After my let down of not finding Harry at the library Friday afternoon, I had spent practically my entire weekend in the vicinity, hoping to cross his path. I sat on the steps to the fifth avenue entrance for part of Saturday morning, reading over a textbook and making a few notes before finally becoming cold enough to venture inside when I had yet to see any hint of the object of my mission. Venturing up to the Rose room, I took a seat in the same spot I had found him in that day. I spent the rest of the afternoon doing homework, reading various books, and even wandering around taking a few more pictures in the hopes of finding another subject that captivated me the way he had.

Sunday had passed in a similar manner, and by the time I made it home in the late afternoon as the sun was beginning to set over the tops of the buildings to the west, I was in complete pout mode.

Other than getting all the homework I had been neglecting so far this semester completed, the entire weekend spent at the library had been a failure. At least in terms of locating a certain curly haired boy.

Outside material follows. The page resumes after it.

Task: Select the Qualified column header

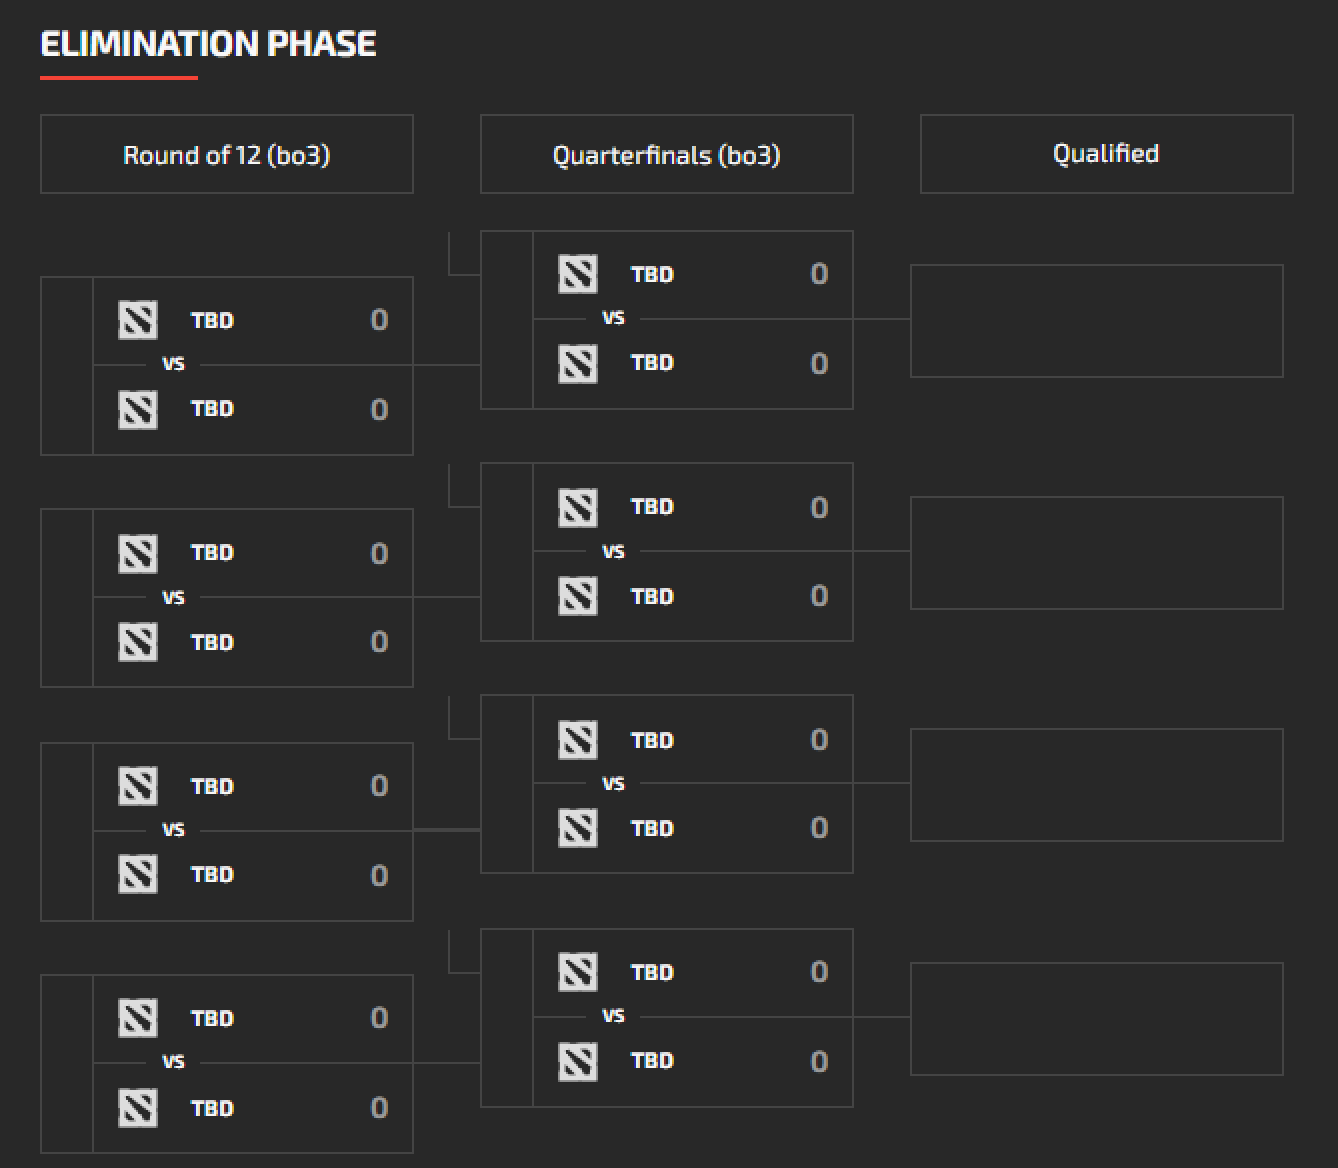Action: [x=1107, y=154]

Sunday evening I spent sitting in front of my laptop, going through the countless images I had taken over the fours years I had been in college. I honestly cant tell you exactly what had prompted me to sit there, curled up under a blanket, a cup of tea sitting ignored on the coffee table while I scrutinized every image I had ever taken. But for some reason I felt compelled to do so, and therefore, that was what I did.

I found it funny, by the time I made it half way through the images from my junior year, how the photographs I had been proud of, enough so to display and submit for grading, were ones I wouldn’t really consider showing people now. It was strange how your tastes changed as your skills develop. How you can see things you didn’t notice before when looking back on images you had once thought to be perfect.

I could remember quite clearly each image that I had taken. The surroundings, the subject, even some of the conversations that had occurred around them. I remembered the topic or assignment given for each, and why I chose the photograph I did. I was still proud of many of them, but I could see more flaws now that I had developed my knowledge and skill level the way I had.

I suppose that was how it was with any art form. As you progress and develop your craft, you can see the flaws in the starting products. You can almost see your progression and development over time, see how you grow and improve. Painting, writing, drawing, photography. It was all similar in that way. As with any art form, you had to practice and develop your craft. That was what I had been doing in college these last four years. And as I reached the images I had submitted in the first semester of my final year, I was proud with the improvements I had made.

Once I finished scrutinizing every image I had ever taken, I pushed my computer aside, resting my tired eyes. Mia had long ago left to meet with her study group, having a presentation due the following day. I knew she wouldn’t be back until later that night, since her type A personality always tended to pour over every detail to the point of obsession. Especially when some of those details were left to other people.  Group work was the bane of any college students existence, especially for people like Mia who liked everything a certain way. She was practically twitching as she had left the apartment two hours before.